Sharing with the Local Population

The company also has shared a small percentage, though not insignificant amount, of its revenues with two major tribes near its operations, effectively making stakeholders out of potential opponents.

Freeport says it voluntarily contributes one-percent of its gross revenues for village-based development, employs more than 2,000 Papuan workers, and has built roads, bridges, houses, churches, schools, health clinics, a tribe-run human rights promotion center. The company announced in September funding a trust for the tribes, beginning with $2.5 million and adding $500,000 annually.

Though Indonesia's most resource-rich province, Irian Jaya also is one of its least developed, with many scant and shoddy health facilities, relatively low incomes and generally poor access to clean water. A beneficiary is the primitive Amungme tribe, traditionally located closest to the mining operation, still hunts for food with bows and arrows, spears and blades.

The company says it has spent nearly $166 million on community programs since 1990, and $18 million last year, a small percentage of their annual revenues, but nonetheless significant for the impoverished area.

"Most developmental experts that visit the area, including from USAID, say it's got to be one of the biggest development projects in Indonesia," says Probst.
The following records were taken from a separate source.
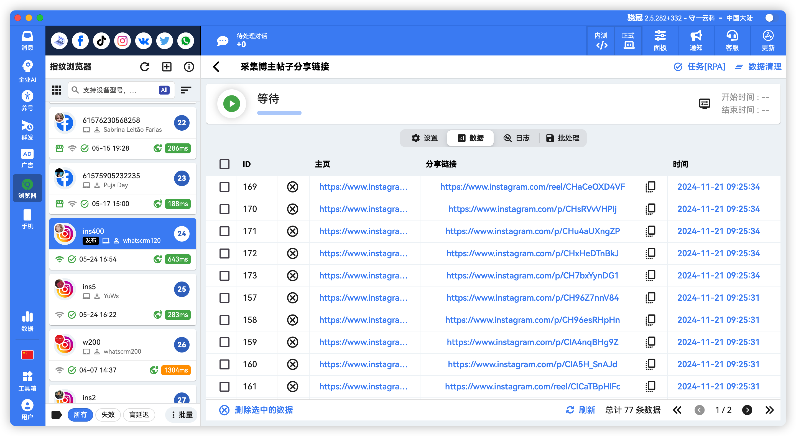Check the checkbox for row 170
This screenshot has height=436, width=796.
click(x=224, y=209)
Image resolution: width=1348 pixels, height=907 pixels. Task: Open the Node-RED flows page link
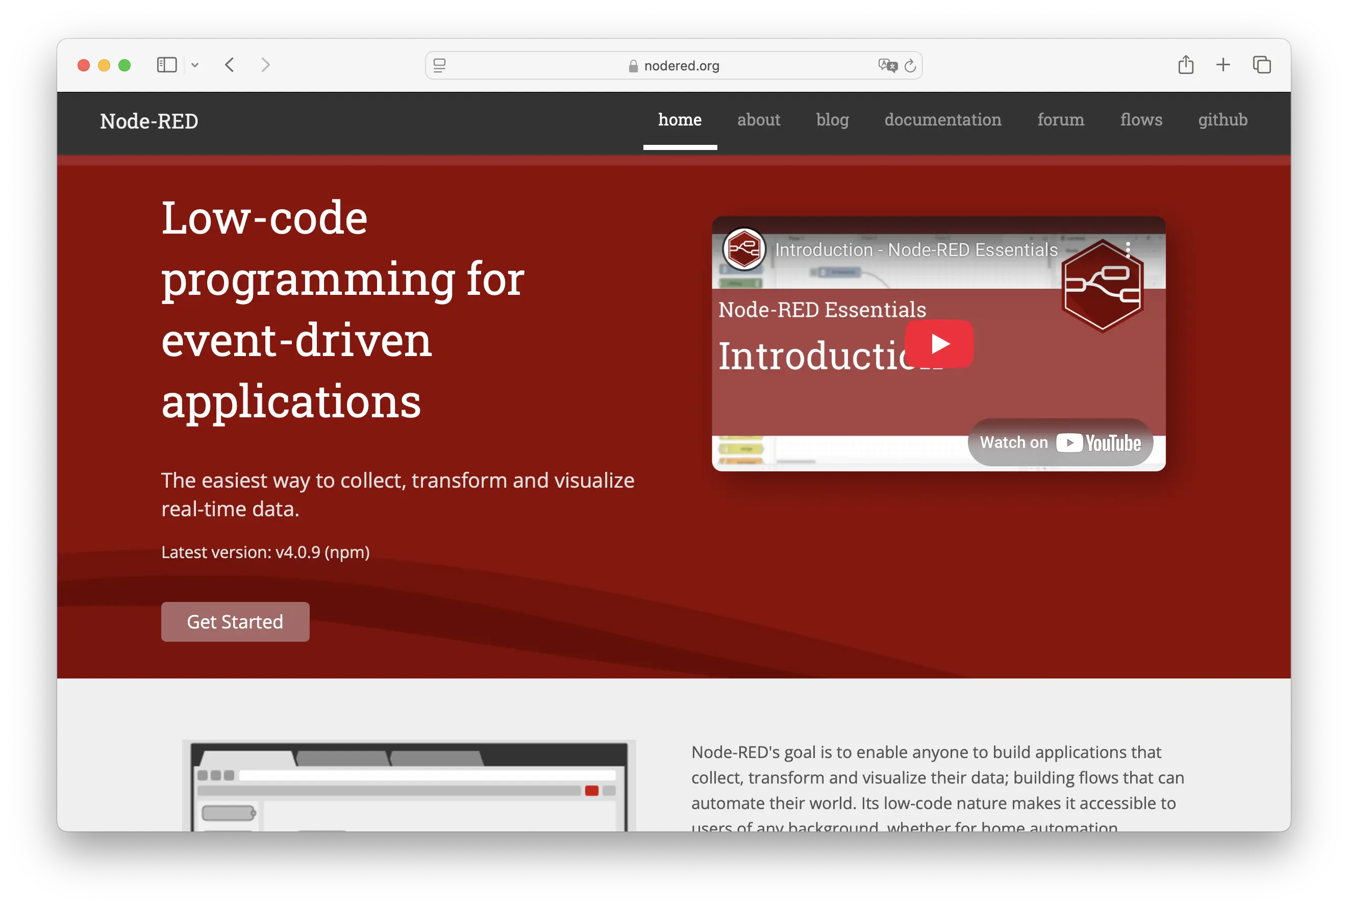pyautogui.click(x=1140, y=120)
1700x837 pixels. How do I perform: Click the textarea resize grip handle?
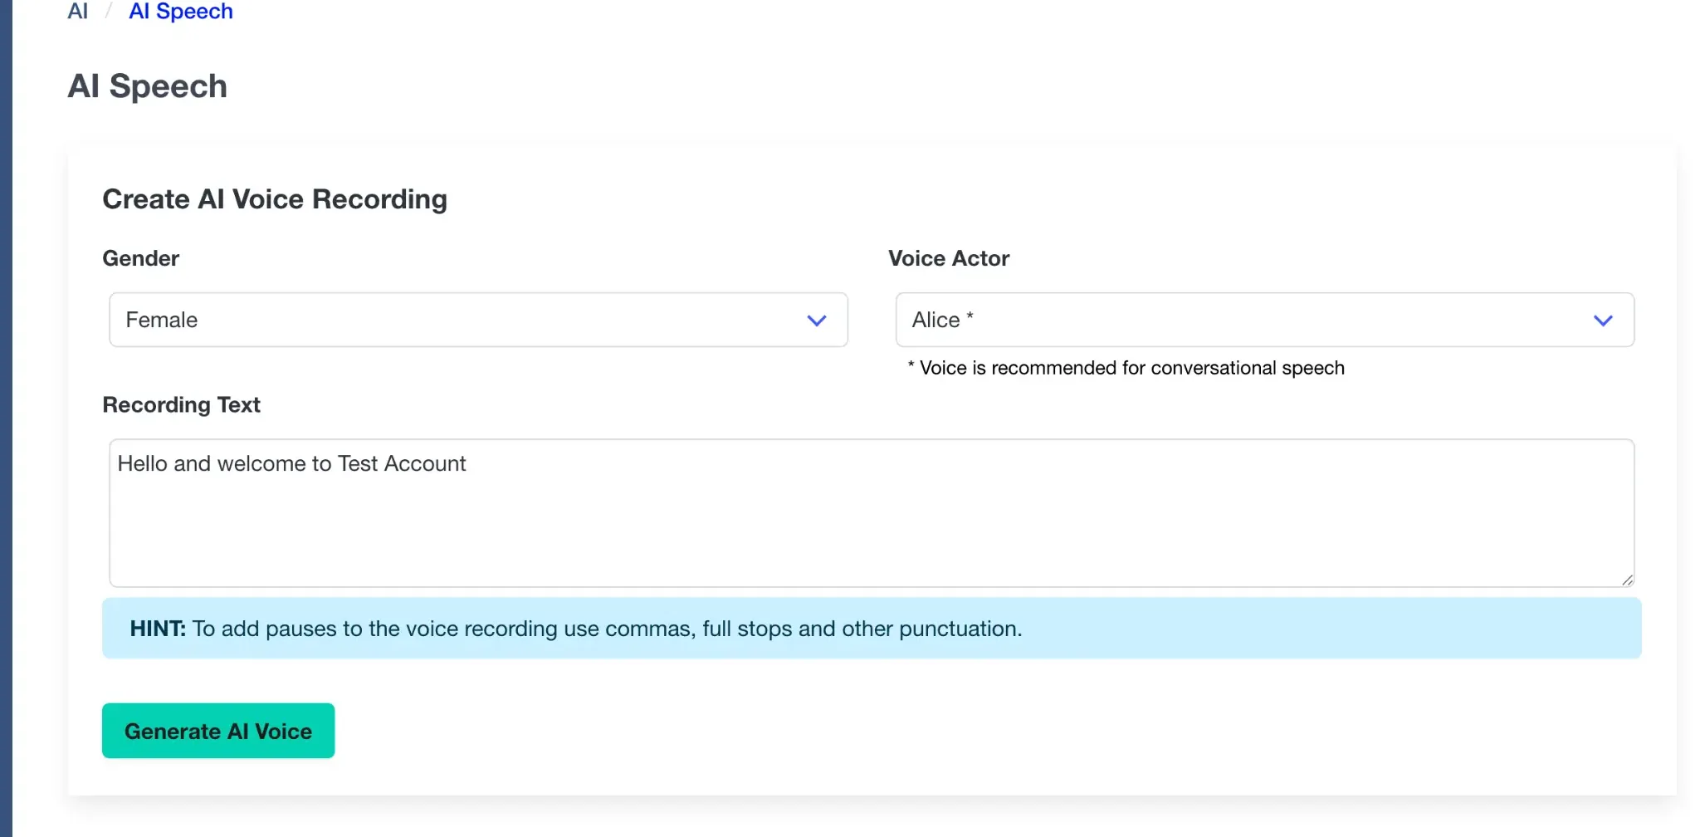1626,580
Still, some province leaders and NGOs argue the province isn't getting a fair cut of the enormous revenues from the mine under the government's contract with Freeport. And they complain the operations, insufficiently regulated, have damaged the local environment and destroyed the livelihoods of local peoples.

Asked whether he believes the contributions have helped quell opposition to Freeport operations, Collier say, "Absolutely, I think that's a good part of it."
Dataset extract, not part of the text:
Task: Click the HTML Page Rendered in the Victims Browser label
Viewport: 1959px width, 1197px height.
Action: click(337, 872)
Both the U.S. government and even Freeport, however, say the locals aren't getting a fair slice of the pie, and both support legislation before the Indonesian parliament would give Irian Jaya some autonomy, and a greater share of Jakarta's take.

A Common Arrangement

Freeport's arrangement with the military is not unusual in Indonesia, experts say. For many companies, it's considered a necessary part of doing business in a country where the military is not fully under civilian control and is widely known to make money through a variety of legal and illegal business operations in Indonesia's provinces.
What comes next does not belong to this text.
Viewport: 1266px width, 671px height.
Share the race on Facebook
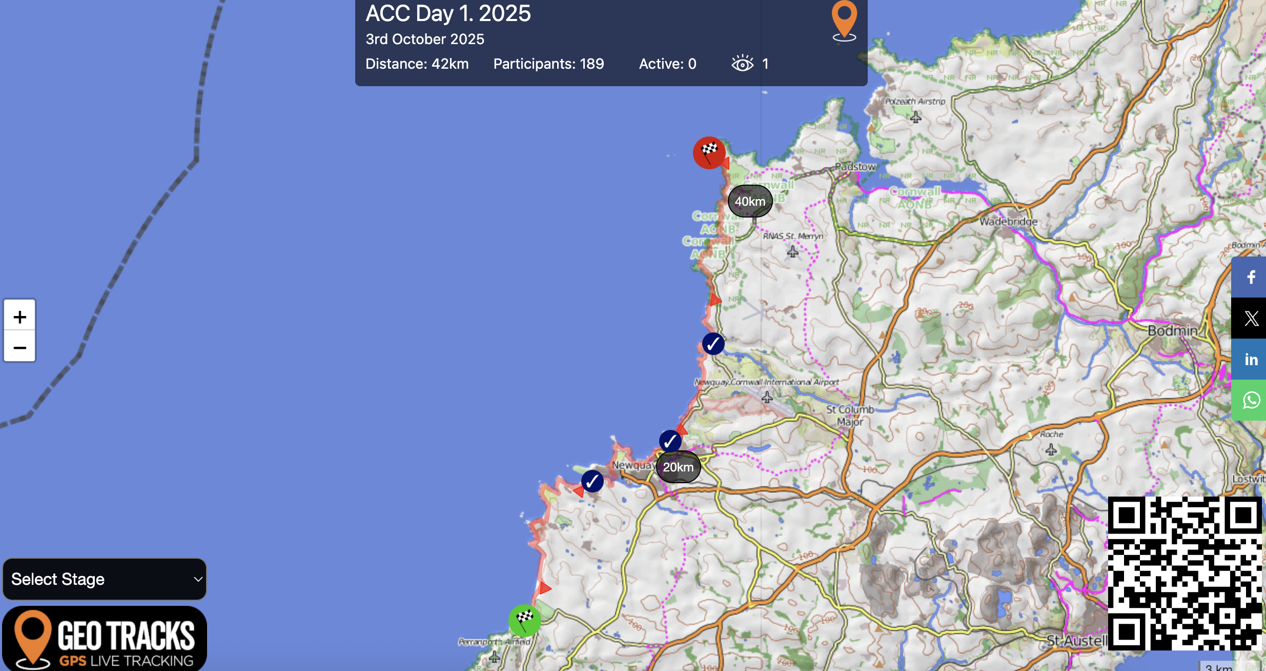1251,277
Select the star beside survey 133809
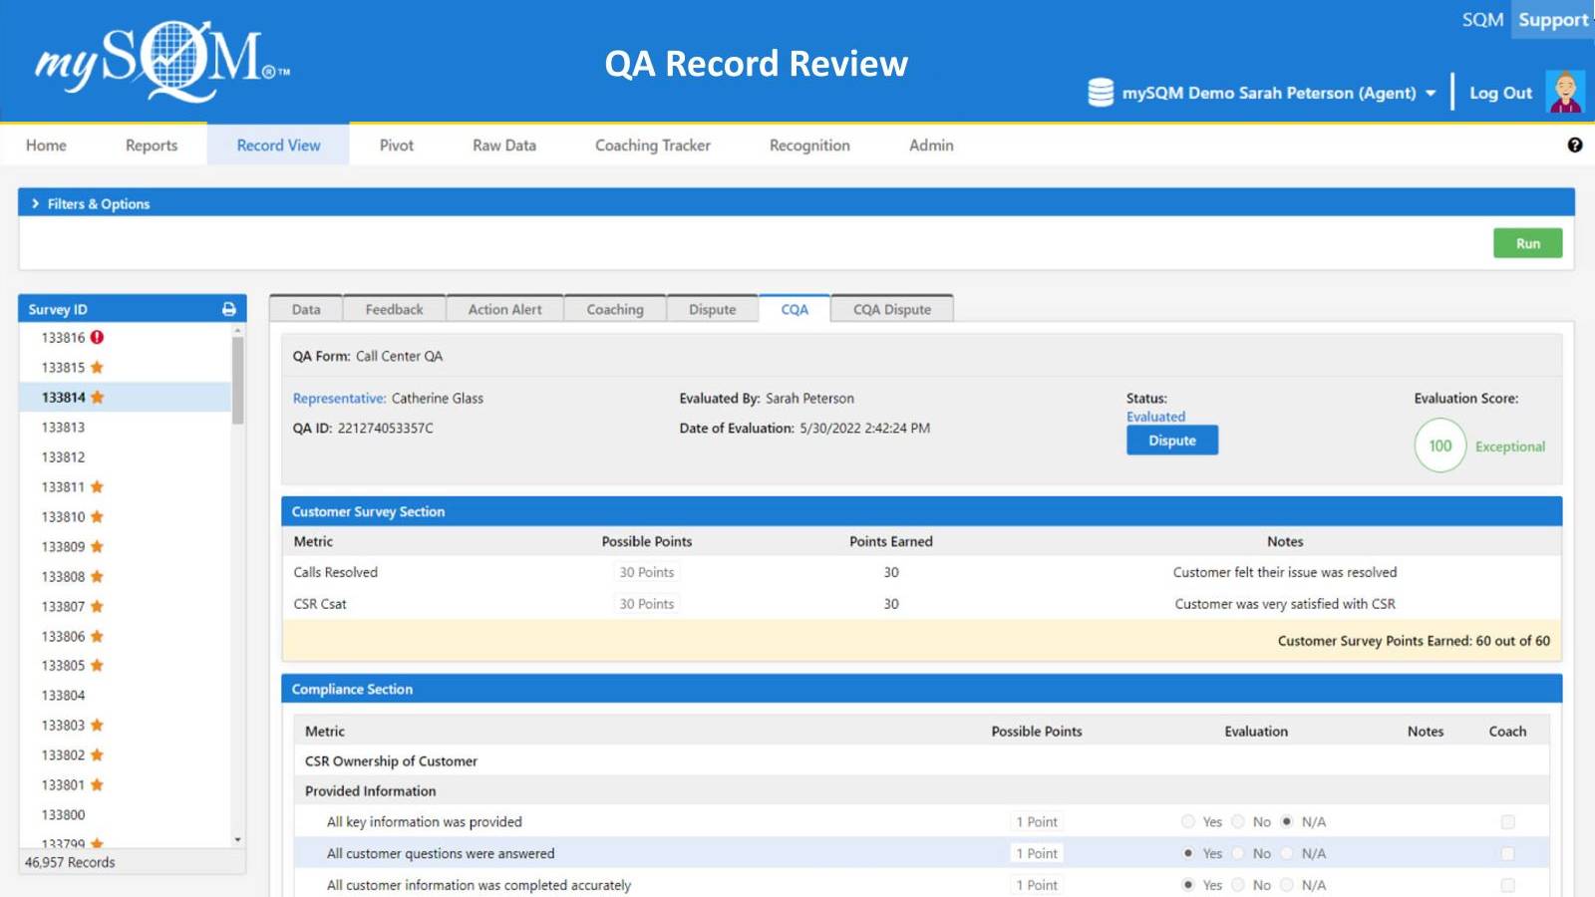 (x=98, y=546)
"Indonesia's military remains systemically corrupt," wrote Indonesia expert Robert Maranto in an article published last year by the Heritage Foundation. Maranto and other analysts say Indonesian military forces often intentionally create the very threats they are hired to defend against, effectively drumming up business.

"Along with its brutal suppression of and disregard for human rights in Irian Jaya, the TNI (military) has created a pro-Jakarta militia to provoke riots and other security-related incidents, which in turn are used to justify its repressive tactics," wrote Maranto.

"The military and the police have everyone in Indonesia at the end of their guns, so to speak, you know, even the government," says Lesley McCulloch, a scholar at the University of Tasmania. "They see the foreign operations as particularly lucrative. Some companies have been resisting, but there are coming under heavy pressure. And their operations are often disrupted."

There has been a feeling among some U.S. officials that Freeport has been unfairly criticized for its relationship with the Indonesian military, then-U.S. Ambassador to Indonesia Robert Gelbard said last year, in rare comments by a U.S. government official on the matter.

"Companies were often put in very difficult situations in this country," he said. When companies are asked by military and police to provide use of its resources, he said, "It is very difficult for the company to say no, given the circumstances."